Most MCUs offer fairly modest amounts of on-chip peripherals and memory. However, MCU families often contain dozens of derivatives. For applications that require only modest integration, this often makes it possible to find an MCU with just the right mix of on-chip integration. And a few MCUs feature DMA controllers, which can dramatically improve the performance of the MCU on signal processing tasks.

Given that MCUs are intended for low-speed, low-cost applications, their modest integration is often appropriate and sufficient.

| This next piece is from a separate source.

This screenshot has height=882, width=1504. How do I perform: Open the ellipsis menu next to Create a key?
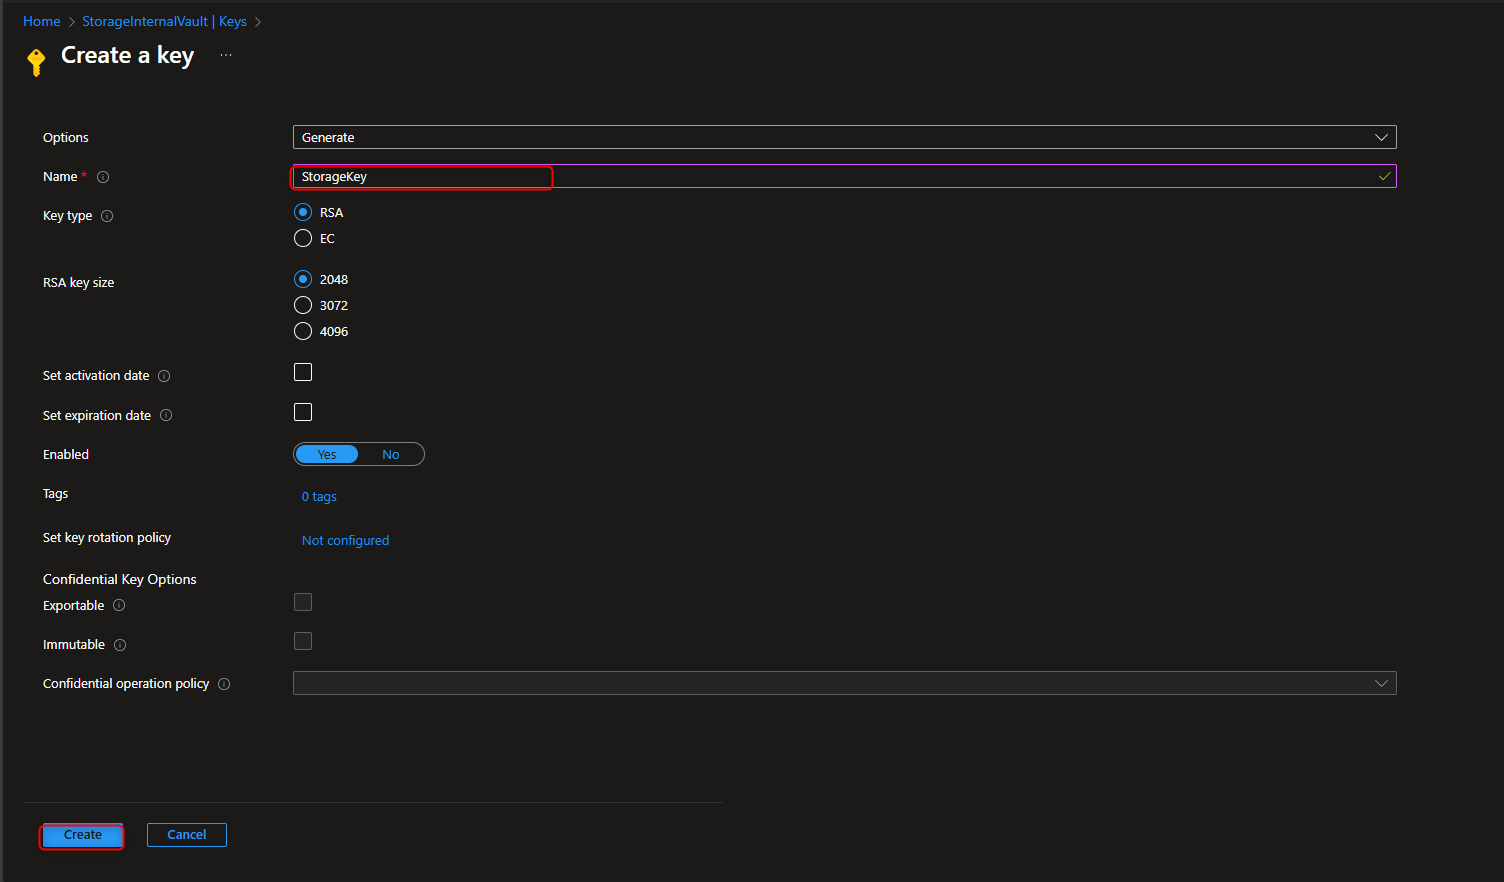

Indeed, this low level of integration allows MCUs to offer very low cost: some MCUs cost less than a dollar in high volumes.

Embedded GPPs
The term "general-purpose processor" (GPP) is commonly used to refer to all manner of microprocessors, ranging from microcontrollers to workstation CPUs. In this article, we focus on the subset of GPPs that target low-cost embedded applications. For example, we include most processors based on the ARM and MIPS architectures in the embedded GPP category, but do not include most processors based on the x86 instruction set.

Embedded GPPs are generally faster and more efficient than MCUs at signal processing tasks. Unlike MCUs, most embedded GPPs do include a hardware multiplier. Also unlike MCUs, most embedded GPPs use 32-bit data paths—and low-power signal processing applications rarely need more than 32 bits of precision. Unfortunately, many embedded GPPs cannot operate efficiently on data sizes less than 32 bits. This can create significant inefficiencies in signal processing applications that need only 16 or 24 bits of precision. Typical embedded GPP clock speeds range from about 70 MHz to about 500 MHz.

Some embedded GPPs are designed specifically for low-power applications. In standby mode, some embedded GPPs consume only a few tens of microwatts of power—more power than the most miserly MCU standby power, but still quite low. More typical embedded GPPs consume tens of milliwatts of power in standby mode. In active mode, embedded GPPs typically operate in the range of 0.5 to 2.0 mW/BDTImark2000™—typically better than energy-efficient MCUs.

Most embedded GPPs do not allow fine-grained control of power consumption. For example, embedded GPPs typically cannot disable individual on-chip peripherals, and most embedded GPPs offer only one or two idle modes.

The level of on-chip integration varies widely among embedded GPPs. The most highly integrated embedded GPPs offer a wealth of on-chip peripherals. However, embedded GPPs tend to offer fairly modest amounts of on-chip memory, and few embedded GPPs include DMA controllers and other smart peripherals. As might be expected given the broad variation in speed and on-chip integration, pricing for embedded GPPs varies widely. Typical prices vary from well under ten dollars to the multiple-tens-of-dollars range.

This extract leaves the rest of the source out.